Mapping Genomic Position To Protein Position
10.6 years ago
John Knowlg ▴ 10

I have a list of genomic SNP positions with exon number,exonic SNP position,exon sequence, Ensemble gene IDs and strand information, I am interested in mapping these SNPs to the position in protein in some other build assembly. Is there a simple way i could do so without using liftover option?

e.g.

Chr:SNP*position:[alleles]:strand:Ensemble*gene*ID:Exon*number:Exon*seq:Exonic*SNP_position
chr11:2111754:[G/T]:+:ENSSSCG00000009291:4:CTGCTGCGTGGGGTTCC:207

coordinates mapping snp assembly exon • 5.7k views
Hi John, welcome on biostar ! :-) your question has already been answered before : How To Check If The Iupac Snp Code Changes Translation ?

Thanks Pierre.. May be I didnot made myself much clear because i think its different from the link u point to. As the ultimate purpose of doing this task would be to run these SNPs on polyphen/sift. But the problem is that i am working with the assembly not available at the moment. So i want to map these coordinates to the known assembly and then run these on sift etc.

ok, I reopen the question.

10.6 years ago

If you work with ensembl data and you feel comfortable with it, you could always use ensembl's archive to find the information you need from a past assembly. you only need to add the ensembl_snp_id to the table you have, and then query for that ids on a previous ensembl version.

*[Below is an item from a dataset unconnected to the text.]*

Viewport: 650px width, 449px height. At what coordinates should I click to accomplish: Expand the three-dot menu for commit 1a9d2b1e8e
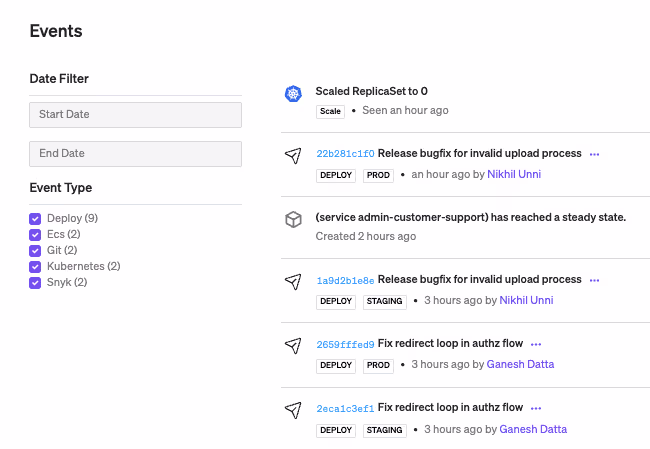point(594,280)
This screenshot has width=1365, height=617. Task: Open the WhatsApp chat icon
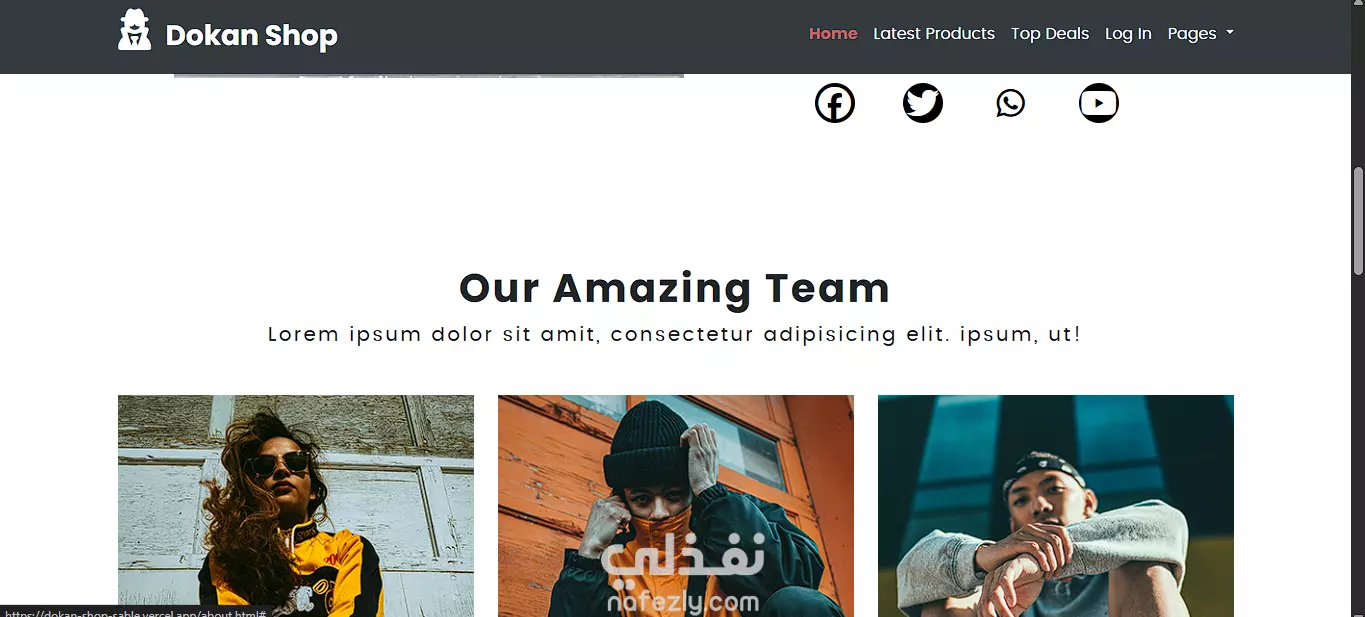(1011, 103)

You will face problems if you don't find some ids on past ensembl's versions, so if you don't want to use liftover you could always use ensembl's assembly converter (accessible here), which would allow you to convert all your positions (must be genomic positions, not relative) to a previous assembly.

Thanks Jorge for the answer. Do you think it would be helpful even if the coordinates I have are in assembly (not available in ensemble yet) would allow me to convert to older assembly? Or maybe I should use something like exon number and position in exon to pull out the position in protein??

Sorry I don't think I understand the "assembly coordinates" meaning. Do you have a list of positions that refer to the beginning of an exon, or even to the beginning of a gene? Querying ensembl by position needs genomic positions, not relative positions. If your positions are genomic you may query the archive version that matches your assembly, but if your positions are relative I would either blast my sequences against the assembly of interest or either retrieve reference start positions (genic or exonic) and start referring my relative positions to absolute ones.